I hope these firings are not indicative of future cost-cutting measures to be enacted at the expense of the Reader’s formerly high-quality content.
Becky Perlman
By what definition of journalism are the Reader jobs of Alison True and Michael Crystal more important than those of John Conroy, Harold Henderson, Steve Bogira, and Tori Marlan, the exemplary journalists purged by True and Crystal last week? What is it that this pair is trying to save for its bosses? The Reader logo? The Restaurant Raters system? Club listings? Ownership of the “Straight Dope” trademark?
No media enterprise could have paid John Conroy enough for the service he has done for decades to journalism, the Reader, and the cause of elemental justice in Chicago and Illinois. And Harold Henderson, Steve Bogira, and Tori Marlan do not rank far behind.

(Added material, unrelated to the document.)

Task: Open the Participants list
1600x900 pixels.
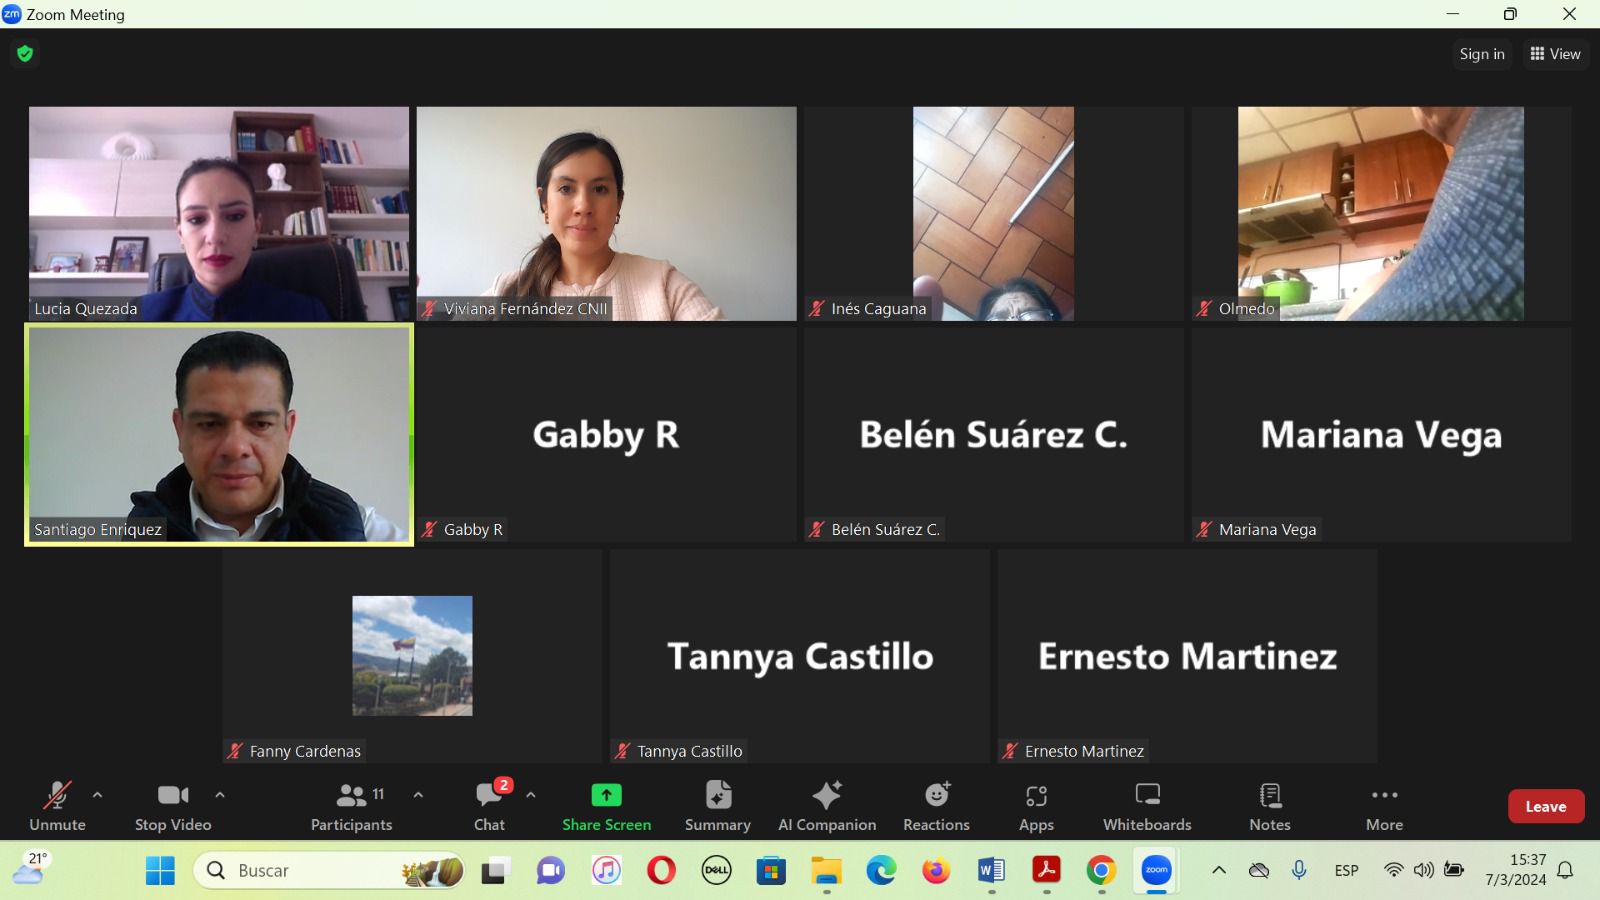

Certainly, after years of loyalty to Reader bosses, Alison was handed a pig in a poke when the founder-owners sold the paper out from under her. But once it became apparent what the future with new ownership held, she surely could have done the honorable thing that others in similar circumstances have done: handed in her own resignation to Creative Loafing and its banker-lender-investor-creditors and told Ben Eason to fire these extraordinary writers himself.
Andrew Patner W. Leland
John Conroy is a journalistic hero in the old-school sense of the word. His writing has shed light on the issue of torture in Chicago and around the world, and the end result is a net gain in the quality of life for the people in this town, and a net gain in lives over all.
Rob Z.
This is terrible news. But we live in an increasingly stupid and narcissistic culture, so good writing that turns a critical eye on the city and world around us will continue to find a smaller and smaller audience, regardless of whether the ad revenue can support it.
Prove me wrong, morons!
C-Note
As a non-Chicagoan who regularly enjoys the Reader for its long essays, this is tragic. I’m saddened, too, that it seems a done deal that whenever a persistent, quality publication is bought by outside interests, they turn it to crap. I would love to see Creative Loafing take a great institution and not destroy it by betraying its identity, but so far so bad. I wait (and want) to eat these words.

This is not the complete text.